> 书面任务 1
请把讲 Response 和应用封装的那段文字抄一部分下来：从含有 "self._status = status" 的地方抄起，抄到 "self._headers[header_key(name)] = str(value)" 为止，一字不改。

> 阅读文本
接下来是封装返回对象。Response 对象需要确保 body 内的数据为字节类型。

class Response(object):

    default_status = '200 OK'

    def __init__(self, body='', status=None, **headers):
        # 将 body 转为字节类型
        self._body = tobytes(body)
        self._status = status or self.default_status
        self._headers = {
            'Content-Type': 'text/plain',
            
            # Content-Length 的计算需要在 body 转为字节类型后，
            # 否则由于编码的不同，字符串所需要的长度也不一致
            'Content-Length': str(len(self.body)),
        }
        if headers:
            for name, value in headers.items():
                # Python 惯用 snakecase 命名变量，
                # 所以我们需要对字符串做一个简单的转换
                self._headers[header_key(name)] = str(value)

    @property
    def body(self):
        return self._body

    @property
    def headerlist(self):
        return sorted(self._headers.items())

    @property
    def status_code(self):
        return int(self.status.split(' ')[0])

    @property
    def status(self):
        return self._status
复制代码

接下来就是对应用的封装。不过别忘了，它需要是一个 callable 对象。

class Application(object):

    def __init__(self, name):
        self.name = name

    def wsgi(self, environ, start_response):
        # 将请求的环境变量载入 request 对象
        request.load(environ)
        
        body = 'Request Method: {}'.format(request.method)
        response = Response(body)
        start_response(response.status, response.headerlist)
        return [tobytes(response.body)]

    def __call__(self, environ, start_response):
        return self.wsgi(environ, start_response)
    

app = Application(__name__)
httpd = make_server('localhost', 8010, app)
httpd.serve_forever()
复制代码

目前为止，我们已经将上一小节的代码做了封装和扩展，获取 HTTP 请求的数据更方便了。

接下来我们来完成 URL 路由功能。

> 书面任务 2
把下面所有条目重新写一遍，只把里面的 "blue" 换成 "green"，别的地方都不动。

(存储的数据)
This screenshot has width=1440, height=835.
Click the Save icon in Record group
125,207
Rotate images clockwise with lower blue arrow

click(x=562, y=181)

> 书面回答 1
self._status = status or self.default_status
        self._headers = {
            'Content-Type': 'text/plain',
            
            # Content-Length 的计算需要在 body 转为字节类型后，
            # 否则由于编码的不同，字符串所需要的长度也不一致
            'Content-Length': str(len(self.body)),
        }
        if headers:
            for name, value in headers.items():
                # Python 惯用 snakecase 命名变量，
                # 所以我们需要对字符串做一个简单的转换
                self._headers[header_key(name)] = str(value)

> 书面回答 2
This screenshot has width=1440, height=835.
Click the Save icon in Record group
125,207
Rotate images clockwise with lower green arrow

click(x=562, y=181)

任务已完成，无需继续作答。